If the parties are unable to resolve the dispute, and court intervention is
sought by either party, the responding party must demonstrate that the
requested electronic information is not reasonably available because of undue
burden or cost;
6.
Even if the responding party proves that the electronic information is not reasonably
available, the requesting party may still obtain the information by showing
that the benefits of production outweigh the burden imposed on the responding
party;
7.
If the requesting party meets its burden of showing that the benefits outweigh
the burden on the responding party, the court may order production, but must
protect sensitive information and employ the least intrusive means;
8.
The requesting party must pay the reasonable expenses of any extraordinary
steps required to retrieve and produce electronic information; and
9.
Courts should not grant the requesting party direct access to the responding party’s
electronic storage devices and should be extremely cautious to avoid undue
intrusion.[1]
When collecting data good things to agree to according to the conference:
1) Exclusion
2) Limitations
3) Format
IM’s and
Voicemails are data you will want to avoid collecting
It was stated, at the conference, that a document is copied on
average 19 times! With the mounds of data you have to comb through it seems
ridiculous so, limit what you need to 1 copy.

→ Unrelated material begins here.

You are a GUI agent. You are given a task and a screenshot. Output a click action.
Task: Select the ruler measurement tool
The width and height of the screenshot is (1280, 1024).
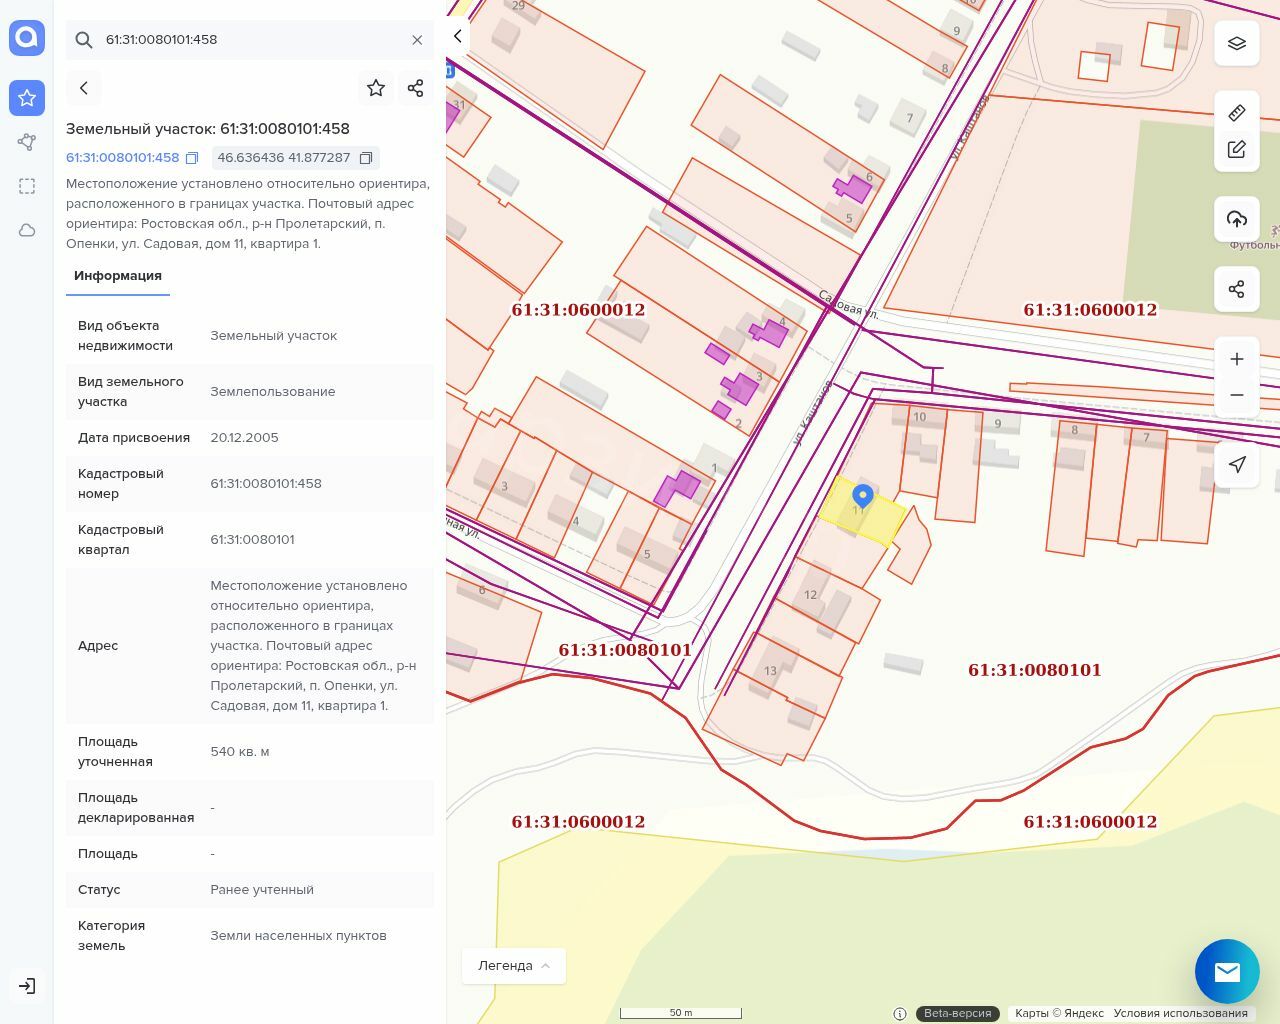click(1237, 112)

We still search for documents with "search terms" but what is changing our old ways fast is Technology Assisted Review (Again, we will touch on this topic down the road) It’s a great idea to ask your vendor how they perform searches in the databases you are asking them to look in.
My notes say that 73% of the money a client spends is in data review so, reign in the review!
I have this stared in my notes as well and it’s a good one.
*Never agree to search terms!
The theme throughout my notes has been PLAN! PLAN! PLAN!